→ What the task asks
When you reach the line that contains "This screenshot has", set down that line and every one after it through the end of the records, exactly as written and with no pictures.

→ Data shown
————————

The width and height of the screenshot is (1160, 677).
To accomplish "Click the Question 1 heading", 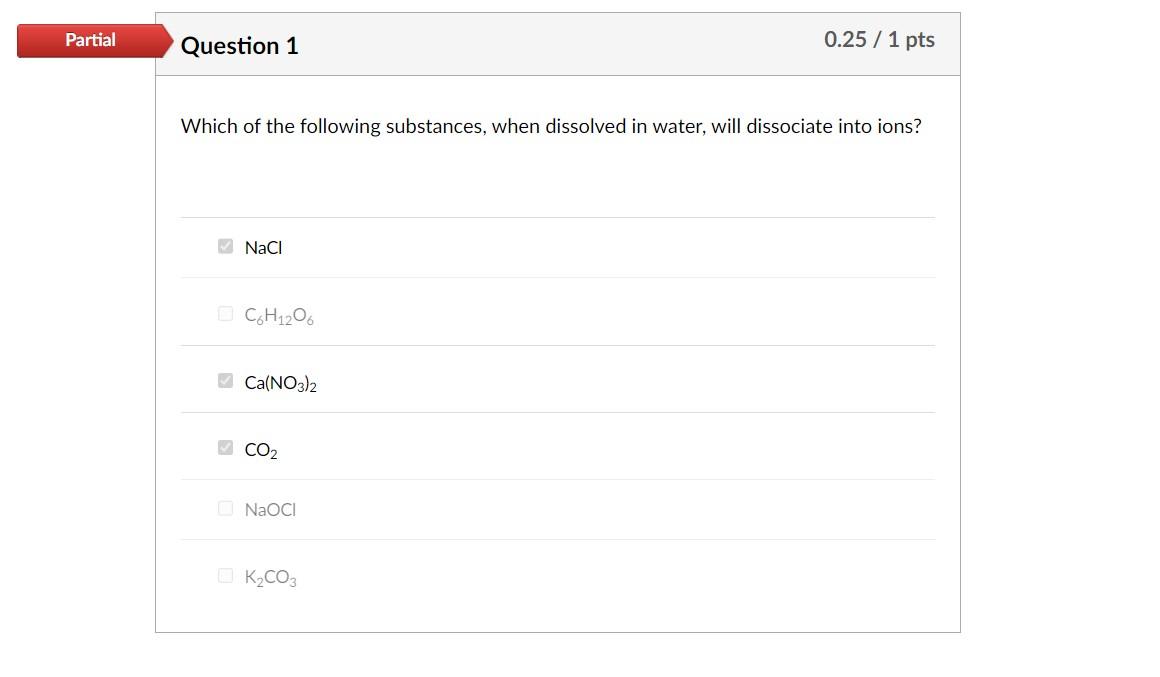I will point(239,46).
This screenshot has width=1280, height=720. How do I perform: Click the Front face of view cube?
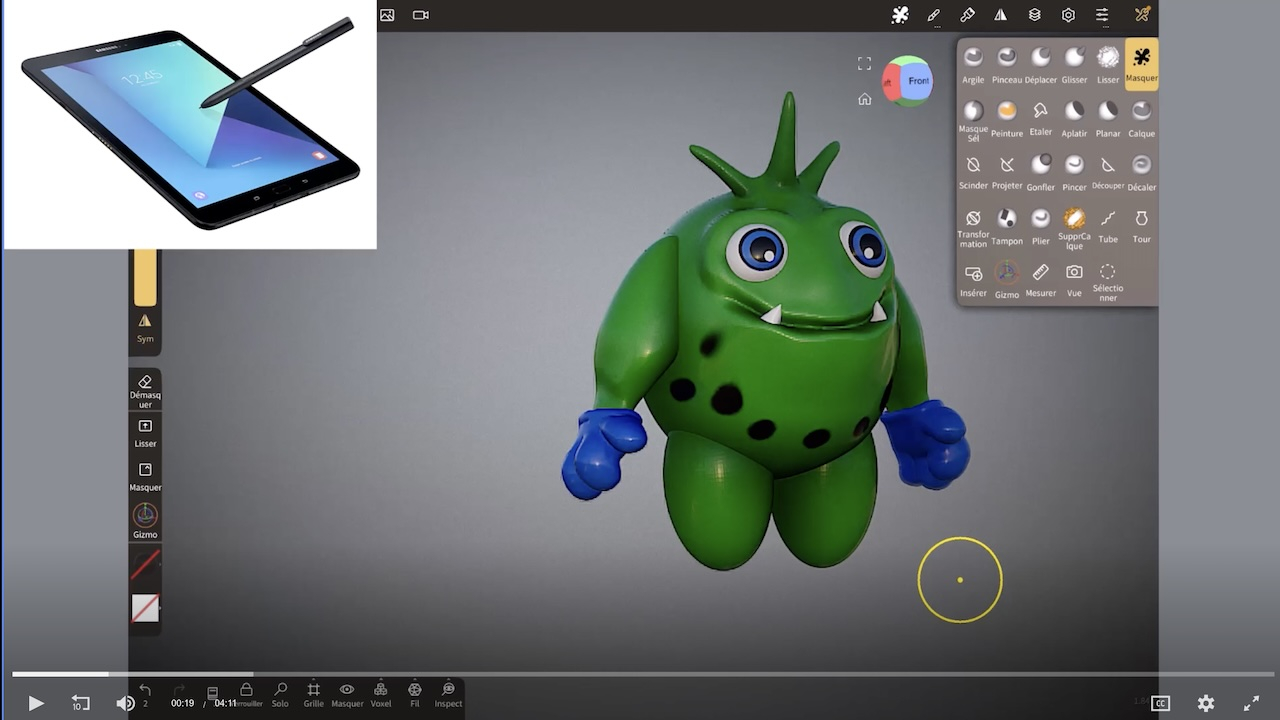click(918, 81)
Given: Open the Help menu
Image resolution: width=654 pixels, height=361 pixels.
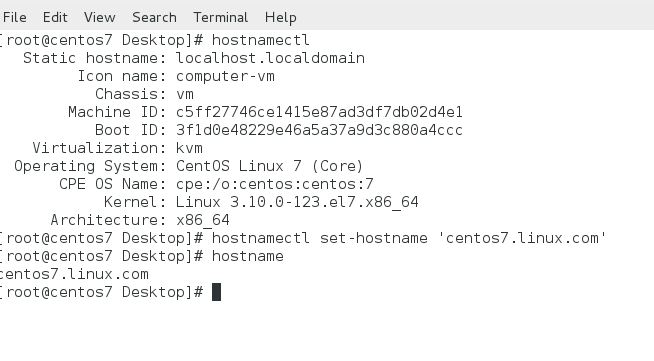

————————

→ Answer space
This screenshot has width=1280, height=720. How do I perform: Click the Front face of view cube?
click(918, 81)
Given: Open the Help menu
Image resolution: width=654 pixels, height=361 pixels.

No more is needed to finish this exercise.